Content starts

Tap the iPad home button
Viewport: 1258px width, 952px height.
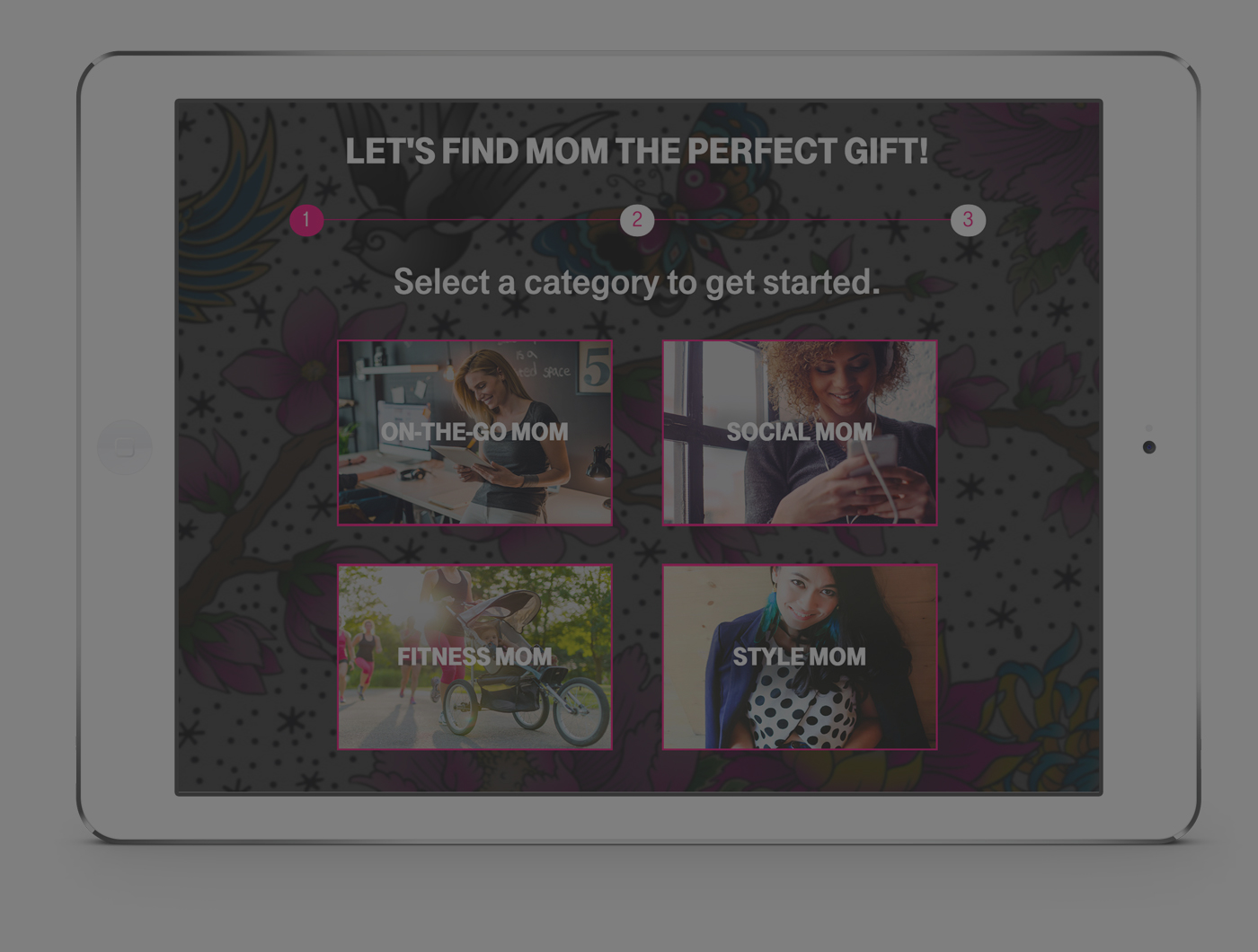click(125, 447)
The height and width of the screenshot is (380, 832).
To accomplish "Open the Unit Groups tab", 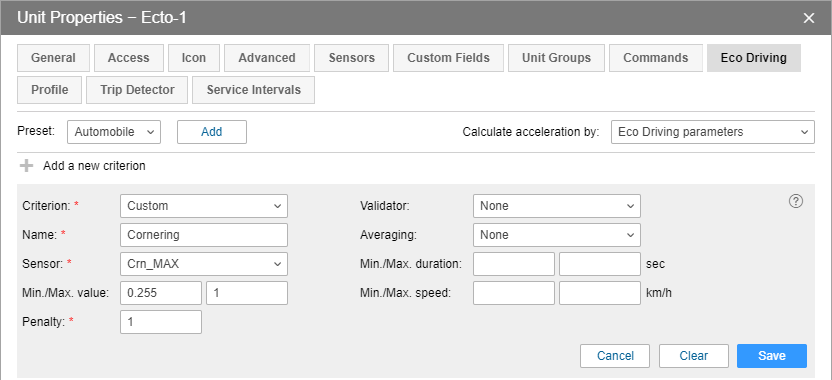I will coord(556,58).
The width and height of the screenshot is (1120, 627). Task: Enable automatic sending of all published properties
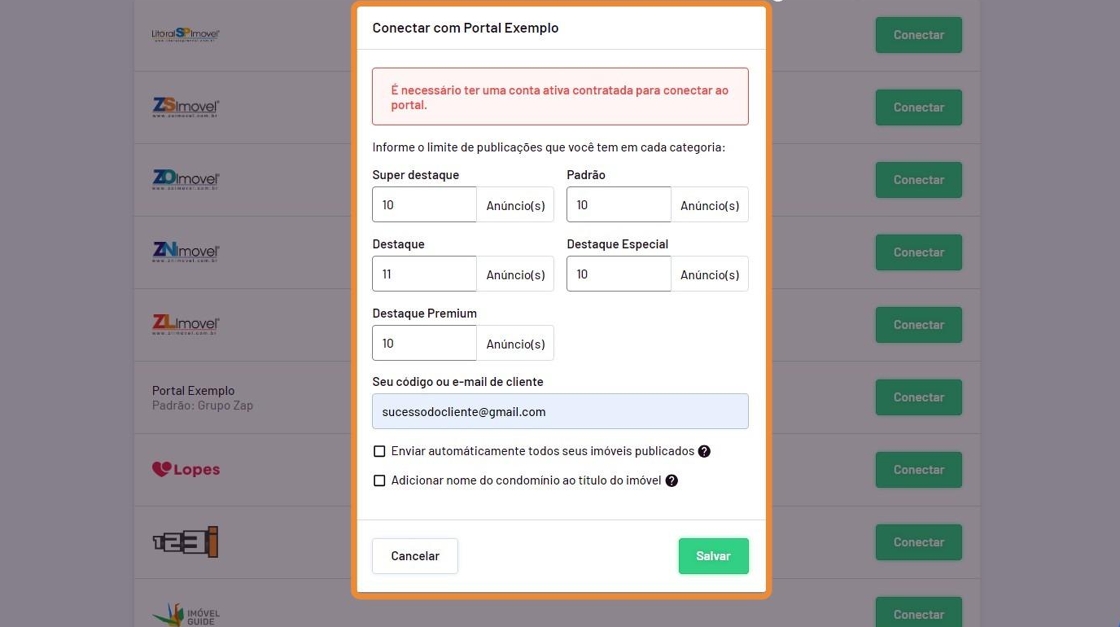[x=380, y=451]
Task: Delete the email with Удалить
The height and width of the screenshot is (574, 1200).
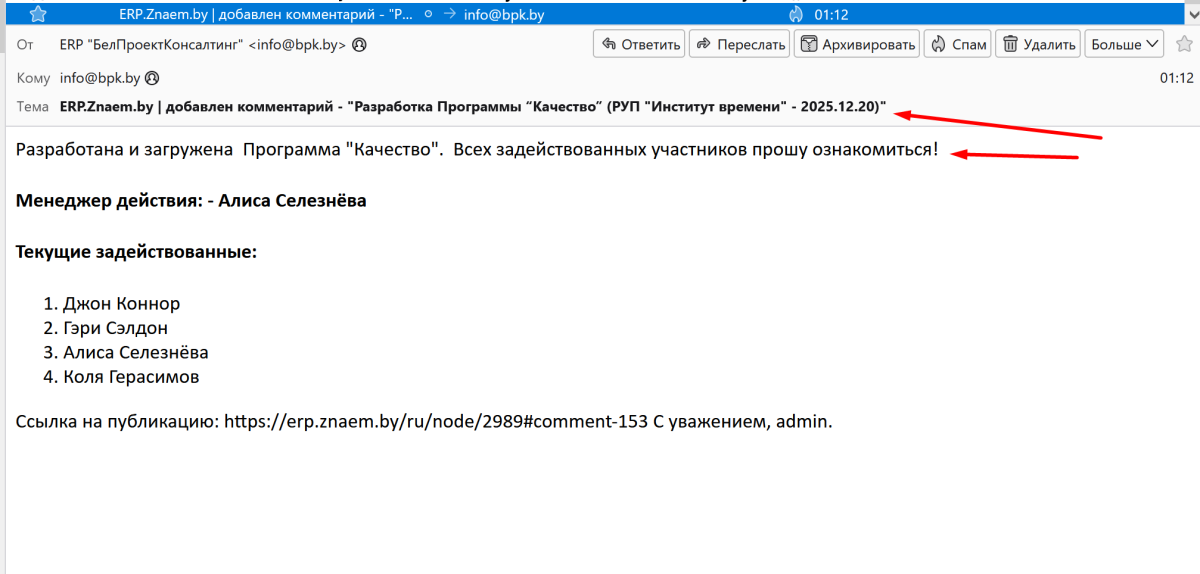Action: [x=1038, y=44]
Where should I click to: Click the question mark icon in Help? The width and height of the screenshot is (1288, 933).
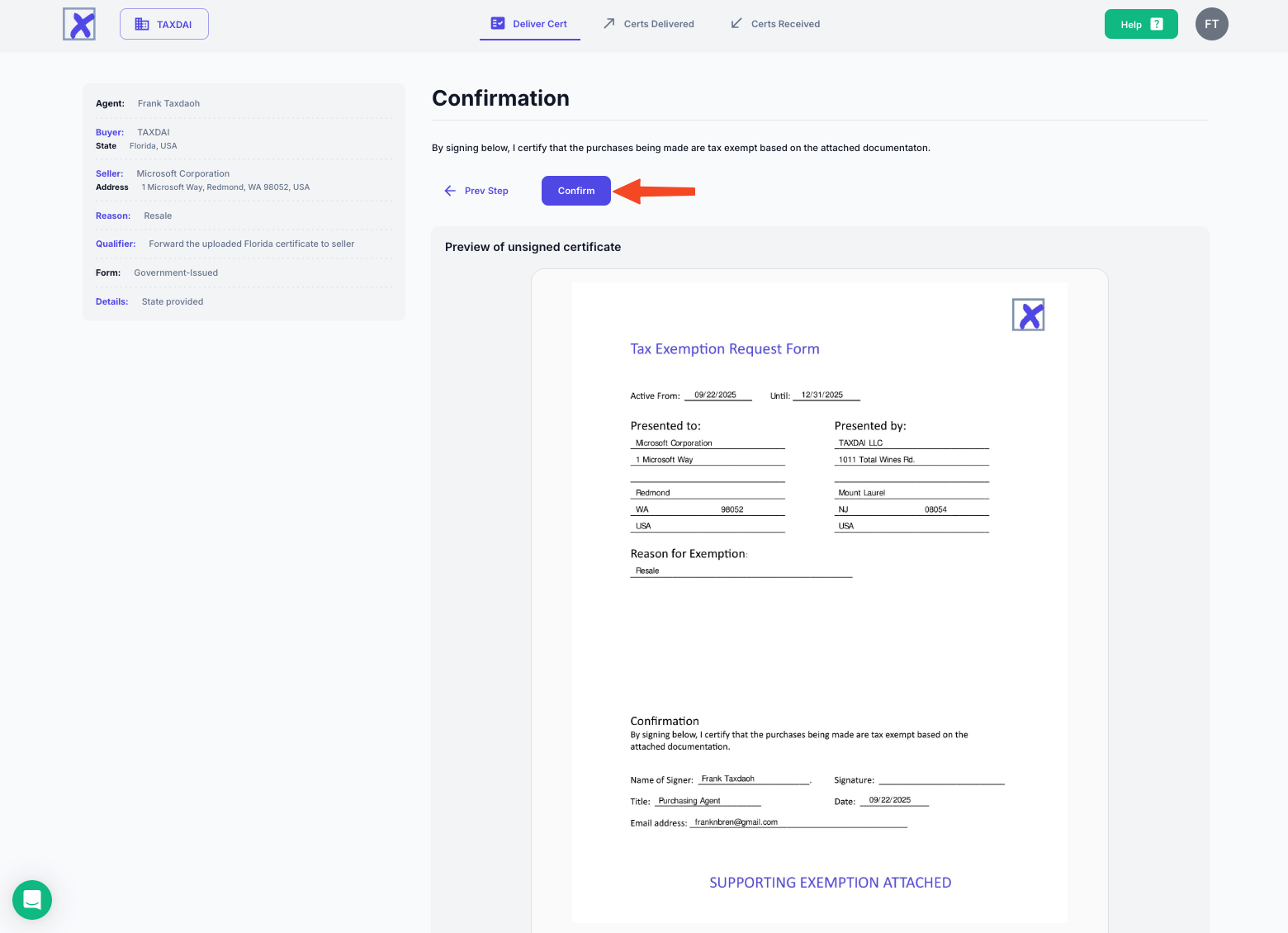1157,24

Content ends

● Task item: Print exactly the span of lines that begins with the line containing "The width and height of the screenshot is (1120, 627)." and ends with the last line of the listing, with no pictures.

● Solution to this exercise:
The width and height of the screenshot is (1120, 627). Task: Enable automatic sending of all published properties
[x=380, y=451]
Task: Delete the email with Удалить
The height and width of the screenshot is (574, 1200).
Action: [x=1038, y=44]
Where should I click to: Click the question mark icon in Help? The width and height of the screenshot is (1288, 933).
1157,24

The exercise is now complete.